Business to Business Workflow: Reducing IT Complexity
|
With disparate key management systems, security implementations may contribute to rather than reduce complexity in enterprise IT. The need for security is growing, though. Enterprises need centralized key management and policy-based, authenticated data access technology. With centralized control and seamless communication across cryptographic technologies and systems, the enterprise can reduce costs and risk. |
Enterprise IT complexity is a real and growing problem. Today, IT infrastructures are more distributed, support more applications and services and must integrate with ever-longer supply chains and other outsourced business processes. Contributing to this growing complexity is a security dimension. To reduce risk, enterprises are employing encryption and other cryptographic techniques across a wider range of applications, services, data and devices than ever before. If not managed correctly however, this added complexity can be both burdensome and counterproductive to the enterprise security goals.

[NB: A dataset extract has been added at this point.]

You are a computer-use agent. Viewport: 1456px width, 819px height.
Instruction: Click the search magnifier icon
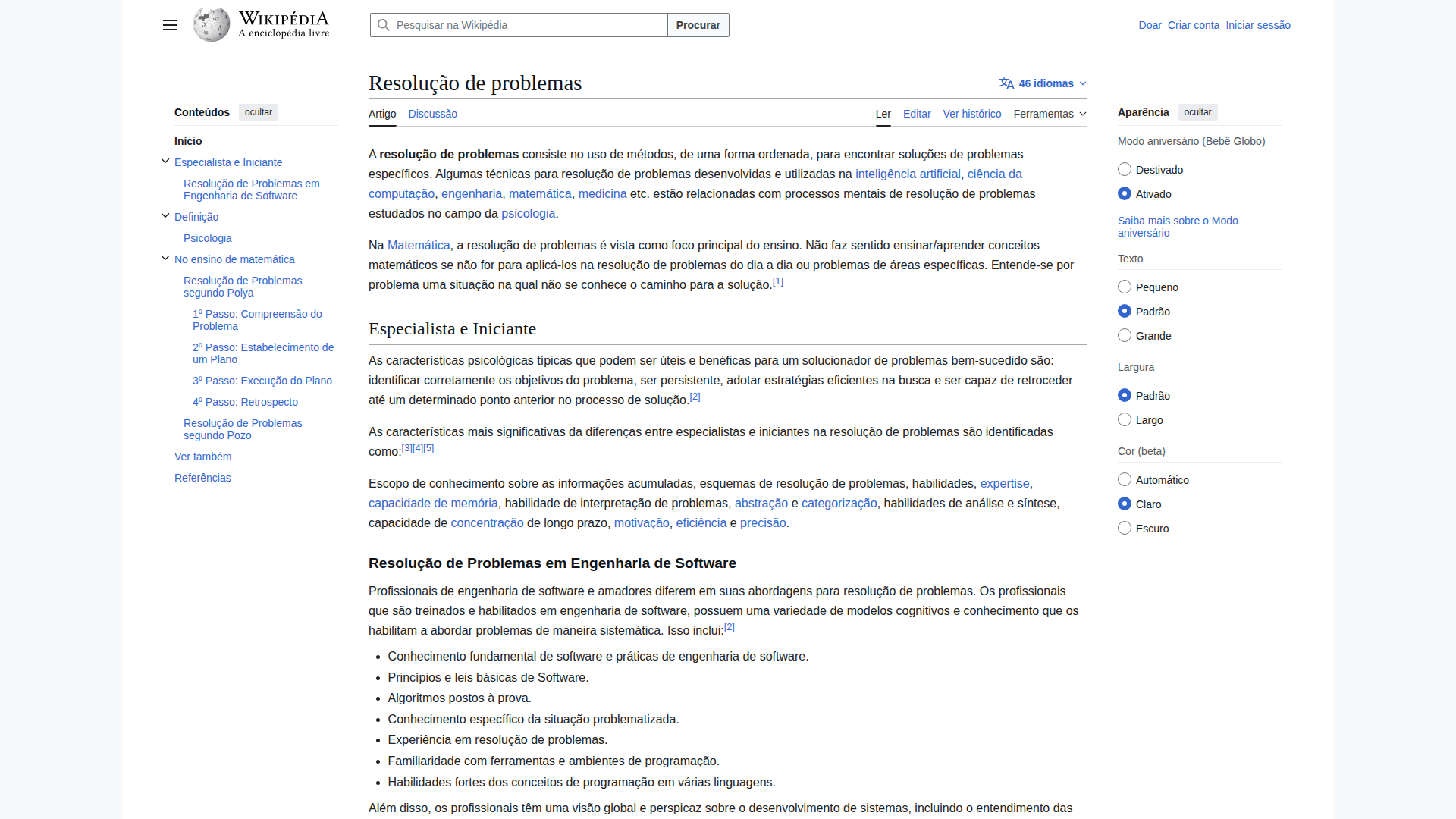pyautogui.click(x=384, y=25)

Disparate key management systems - implemented for applications, files, storage environments or content management -are costly to maintain and can create inconsistencies or gaps in security. Encryption needs are only growing, though. Greater quantities of information are subject to regulatory or compliance rules (e.g., Sarbanes-Oxley, PCI Security Standards, PII laws, HIPAA, and other global data protection laws, etc.) In addition, these regulations specify distinct policies for data accessibility, storage, or audit requirements, often complicating the solution. Despite the use of encryption and other techniques, instances of costly data breaches and debilitating spyware, malware or phishing attacks continue to drain IT resources and corporate reputation.
Tackling growing IT complexity requires a strategic, enterprise-wide effort. Enterprises need to start with technology that offers a comprehensive approach, such as centralized key management and policy-based, authenticated data access. By centralizing control and communicating seamlessly across any cryptographic client and system, the enterprise can easily deploy and manage a variety of cryptographic technologies. This control frees IT resources, allowing for a more strategic and flexible approach to aligning IT resources with long-term business needs.